El-Sharkawy et al. [11] took a more generalized approach. The authors introduced an additional optimizing parameter: the ratio between adsorption and desorption time f. Glaznev and Aristov [12] showed that shortening the regeneration time improves the system efficiency because the desorption process is 2–3 times faster than adsorption. Working under this assumption, El-Sharkawy et al. [11] found that the ratio f that improves both capacity and the COP of a stand-alone two-bed chiller is approx. $f\approx 0.8$. Additionally, in this method, the proper control of the cooling and heating medium valves can increase the COP by enhancing the heat recovery from the media [13]. In case of the three-bed chiller, the optimal total cycle time producing the highest cooling capacity is shorter than in the case of a two-bed unit [14]. Lee et al. [17] observed that for a three-bed chiller (FAM-Z01/water), the adsorption to desorption ratio highly depends on the heating water temperature. For systems with heating water temperature of around 55 °C, the adsorption should be shorter than desorption, while for heating temperatures higher than 65 °C, it should be opposite—adsorption should be longer than desorption.

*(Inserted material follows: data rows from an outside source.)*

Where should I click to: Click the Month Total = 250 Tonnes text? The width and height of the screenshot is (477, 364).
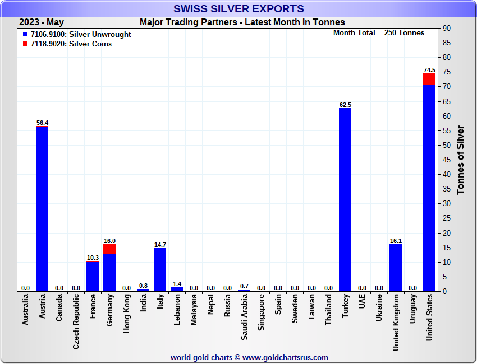[x=379, y=33]
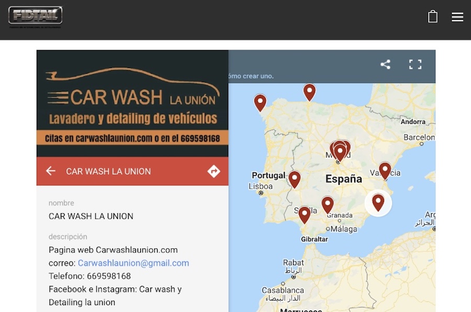Image resolution: width=471 pixels, height=312 pixels.
Task: Click the España label on the map
Action: [343, 179]
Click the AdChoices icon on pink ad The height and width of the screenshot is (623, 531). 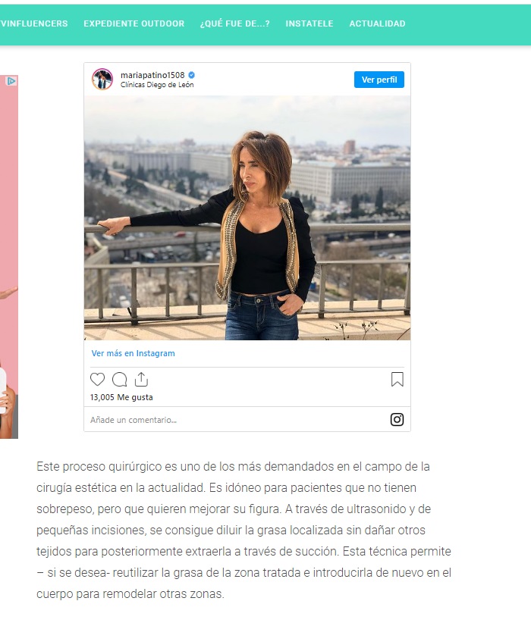coord(11,81)
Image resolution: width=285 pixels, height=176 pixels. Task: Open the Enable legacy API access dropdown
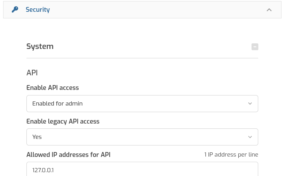(142, 137)
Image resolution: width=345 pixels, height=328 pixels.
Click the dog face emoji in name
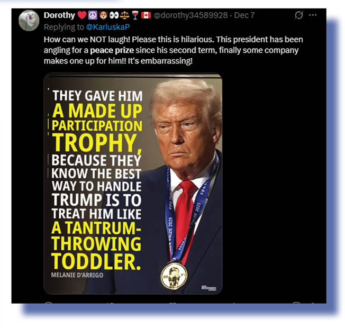(x=103, y=15)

In the case of the symmetric CTA, the ratio $f=1.0$. All the other configurations are expressed with $f<1.0$ in combination with different total cycle times and switch times. Assuming the total cycle time is $t_{cycle}=1000$ s and the switch time $t_{switch}=50$ s, the optimal CTA proposed by Miyazaki et al. [10] gives the ratio $f=0.8$ which is approximately the optimized value found by El-Sharkawy et al. [11].

2. Materials & Methods

The set of ordinary differential equations that is described below in this section needs to be solved in order to simulate the dynamic behavior of an adsorption chiller. Simulations have been conducted for two identical two-bed chillers (detailed in

Table 1. Physical properties used in the calculations [9,11,21].

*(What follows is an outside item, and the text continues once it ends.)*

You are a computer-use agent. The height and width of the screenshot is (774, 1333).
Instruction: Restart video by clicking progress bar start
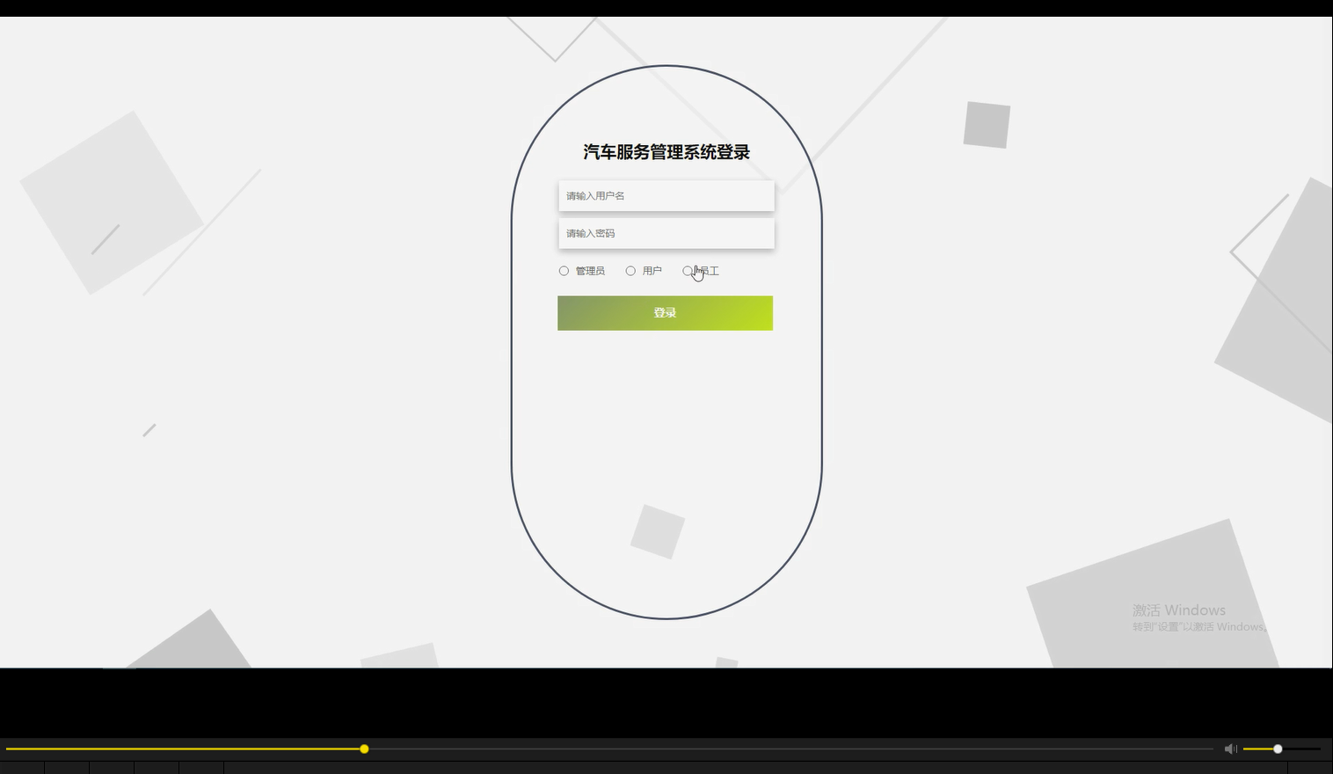coord(7,748)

Symbol	Value	Unit	Symbol	Value	Unit
$A_{cond}$	3.73	${\mathrm{m}}^2$	$c_{p,w}$	4186	$\mathrm{J}/\mathrm{kgK}$
$A_{evap}$	1.91	${\mathrm{m}}^2$	$c_{p,Al}$	905	$\mathrm{J}/\mathrm{kgK}$
$A_{ads}$	2.46	${\mathrm{m}}^2$	$c_{p,Cu}$	386	$\mathrm{J}/\mathrm{kgK}$
$U_{cond}$	4115.23	$\mathrm{W}/{\mathrm{m}}^2\mathrm{K}$	$c_{p,ads}$	924	$\mathrm{J}/\mathrm{kgK}$
$U_{evap}$	2557.54	$\mathrm{W}/{\mathrm{m}}^2\mathrm{K}$	$M_{ads}$	47	$\mathrm{kg}$
$U_{ads}$	1602.56	$\mathrm{W}/{\mathrm{m}}^2\mathrm{K}$	$M_{cond}$	24.28	$\mathrm{kg}$
$U_{des}$	1724.14	$\mathrm{W}/{\mathrm{m}}^2\mathrm{K}$	$M_{evap}$	12.45	$\mathrm{kg}$
$D_{s0}$	2.54 × 10${}^{-4}$	${\mathrm{m}}^2/\mathrm{s}$	$M_{ref,evap}$	50	$\mathrm{kg}$
$E_a$	4.2 × 10${}^4$	$\mathrm{J}/\mathrm{mol}$	$M_{met,Al}$	64.04	$\mathrm{kg}$
$L_{evap}$	2.5 × 10${}^6$	$\mathrm{J}/\mathrm{kg}$	$M_{met,Cu}$	51.20	$\mathrm{kg}$
$\Delta H_{ads}$	2.8 × 10${}^6$	$\mathrm{J}/\mathrm{kg}$
$R_p$	1.74 × 10${}^{-4}$	$\mathrm{m}$

) which operate at conditions presented in

Table 2. Operating conditions used in the calculations.

Symbol	Value	Unit	Symbol	Value	Unit
$T_{htf,in}$	65	°C	${\dot{m}}_{htf}$	1.3	$\mathrm{kg}/\mathrm{s}$
$T_{cool,in}$	31	°C	${\dot{m}}_{cool(ads+cond)}$	1.3 + 1.6	$\mathrm{kg}/\mathrm{s}$
$T_{chill,in}$	14	°C	${\dot{m}}_{chill}$	0.2	$\mathrm{kg}/\mathrm{s}$

.

The results from our numerical simulations of a single device were verified by comparing to the calculation of Saha et al. [9] and experimental results provided by Boelman et al. [21]. The same example chiller has been used by El-Sharkawy et al. [11] in performance optimization.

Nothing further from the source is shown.